Photon Sphere as Quantum Inverted Harmonic Oscillator¶

Gemini, 2026-03-07 · Novel QS-to-oscillator mapping

Construction¶

At the photon ring of a black hole (\(r = 3M\) Schwarzschild), null geodesics are unstable — they orbit but diverge exponentially under perturbation. The Penrose limit of the near-photon-ring metric yields an inverted harmonic oscillator potential:

\[V(x) = -\frac{1}{2}\omega^2 x^2\]

where \(\omega\) is set by the generalized surface gravity of the photon ring:

\[\omega = \kappa_{\text{photon}} = \frac{1}{3\sqrt{3}M}\]

RTSG Interpretation¶

The uninstantiated QS geodesics at the photon ring map to a quantum inverted harmonic oscillator. This yields:

Lyapunov exponent \(\lambda = \omega = \kappa_{\text{photon}}\) directly from the oscillator frequency
Quasi-normal modes (QNMs) from the quantization of the inverted oscillator spectrum
The photon ring is a QS resonance — uninstantiated potentiality orbiting at the boundary between capture (instantiation into BH) and escape (instantiation into far-field PS)

Chaos Bound Connection¶

The photon ring Lyapunov exponent satisfies:

\[\lambda_{\text{photon}} = \kappa_{\text{photon}} \leq \kappa_H\]

The event horizon has strictly higher surface gravity than the photon ring. This is the hierarchy: the horizon is the maximal chaos processor (CS bandwidth limit), the photon ring is a sub-maximal resonance.

Connection to GRF Essay¶

Do NOT add to GRF 2026

The GRF essay deliberately avoids the photon sphere (attack surface identified by GPT-5.4 / o3 review). This formulation belongs in the cosmological vision paper or a standalone QNM paper.

Relation to Prior Debate¶

See Photon Sphere Debate — the inverted oscillator map resolves the earlier dispute by providing a clean derivation that doesn't mix local temperatures with system bounds.

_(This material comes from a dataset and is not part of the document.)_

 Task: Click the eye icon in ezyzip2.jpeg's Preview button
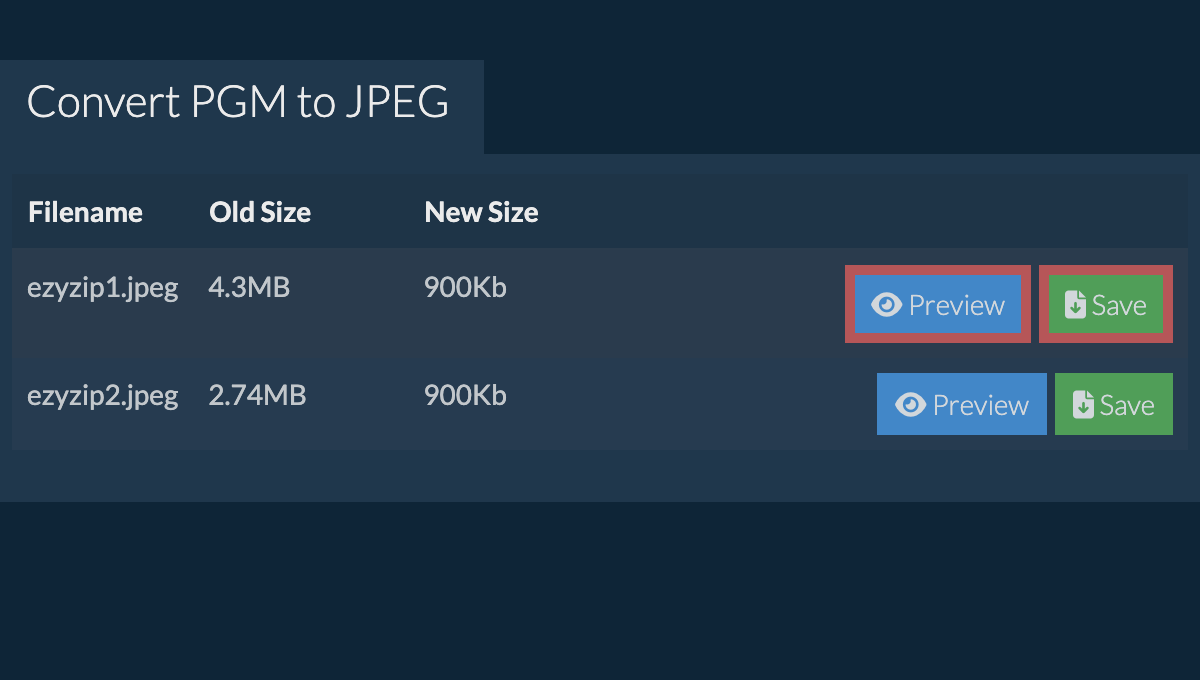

Generalized Surface Gravity at the Photon Sphere¶

Gemini, 2026-03-07 · Extends the inverted oscillator map

For null geodesics (massless QS states), the classical massive-particle bound \(\lambda \leq \kappa_H\) is replaced by a generalized surface gravity evaluated at the photon sphere:

\[\kappa(r_{\text{ph}}) = \frac{1}{3\sqrt{3}M}\]

The instability of circular null geodesics dictates the quasinormal mode (QNM) decay rate. In the RTSG interpretation, the photon sphere is the specific frequency filter of the CS operator — it regulates the maximal bandwidth at which purely massless QS states can be localized and collapsed into PS geometry.

QNM connection: In the eikonal limit (\(\ell \to \infty\)), QNM frequencies satisfy:

\[\omega_{\text{QNM}} \approx \Omega_{\text{ph}} \ell - i\left(n + \frac{1}{2}\right)\kappa(r_{\text{ph}})\]

where \(\Omega_{\text{ph}}\) is the orbital frequency at the photon sphere. The imaginary part — the decay rate — is set by \(\kappa(r_{\text{ph}})\), confirming the photon sphere as the CS bandwidth regulator for massless modes.